Hal Tuttle levantou os olhos e olhou para a escuridão do espaço. – Acho que sim. Dez anos de trabalho, Sam. Perdi um braço e um olho naquela primeira explosão, mas não me arrependo. Acontece é que a reação me pegou. O problema está resolvido; o trabalho de minha vida acabou…
– E também cada nave de casco de aço do Sistema.

Tuttle sorriu. – Sim. É difícil de acreditar, não é? – Fez um gesto que abrangia todo o espaço. – Vê as estrelas? Parte do tempo não há ndada entre elas e nós. Isso nos dá uma sensação esquisita. – Sua voz tornou-se sombria: – Nove anos trabalhei para nada. Não sou um teórico e, na realidade, nunca soube para onde rumava; simplesmente, tentei tudo. Tentei um pouco demais e o espaço não perdoou.

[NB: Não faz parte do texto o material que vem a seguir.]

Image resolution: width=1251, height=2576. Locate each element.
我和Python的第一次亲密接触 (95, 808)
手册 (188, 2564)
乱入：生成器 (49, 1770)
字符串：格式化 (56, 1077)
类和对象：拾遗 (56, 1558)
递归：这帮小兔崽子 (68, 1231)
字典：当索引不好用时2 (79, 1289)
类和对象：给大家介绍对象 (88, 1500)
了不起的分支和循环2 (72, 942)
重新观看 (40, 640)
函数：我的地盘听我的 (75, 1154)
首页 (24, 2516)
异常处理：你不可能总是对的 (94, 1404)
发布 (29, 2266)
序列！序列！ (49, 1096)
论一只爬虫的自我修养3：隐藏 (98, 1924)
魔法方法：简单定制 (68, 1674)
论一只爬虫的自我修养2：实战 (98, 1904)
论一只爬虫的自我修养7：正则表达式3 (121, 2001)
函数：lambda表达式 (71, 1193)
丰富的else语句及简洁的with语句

Paguei com um braço e um olho e comecei tudo de novo.

O Capitão Everett fechou o punho e bateu contra o casco – o casco através do qual as estrelas brilhavam sem obstáculos. Ouviu-se um som surdo abafado de carne batendo contra uma superfície resistente – mas a parede continuava invisível.

Tuttle sacudiu a cabeça. – É bem sólida agora – embora se apague e se acenda oitocentas mil vezes por segundo. Tirei a idéia da luz estroboscópica. Você conhece as lâmpadas – elas se acendem e se apagam com tanta rapidez que nos dão a impressão de iluminação ininterrupta.

E é assim que acontece com o casco da nave. O período em que está ligada não é suficiente para fazer o espaço entrar em colapso. Não fica desligada o bastante para permitir um vazamento apreciável da atmosfera. E o efeito total é uma força maior do que a do aço.

Fez uma pausa e lentamente acrescentou: – E não há meios de dizer até que ponto podemos chegar. Acelere-se o efeito intermitente. Faça-se o campo ligar e desligar milhões de vezes por segundo – bilhões de vezes. Conseguirá campos suficientemente fortes para conter uma explosão atômica. O trabalho de minha vida!

O Capitão Everett bateu no ombro do outro. – Saí dessa, homem. Pense na aterrissagem em Ganimedes. Que diabo! Será uma boa publicidade. Pense na cara de Orloff, por exemplo, quando ele souber que será o primeiro passageiro da história a viajar numa espaçonave com um casco de campo de força. Como pensa que ele vai se sentir?

Hal Tuttle deu de ombros e respondeu: – Imagino que ele vai ficar muito contente!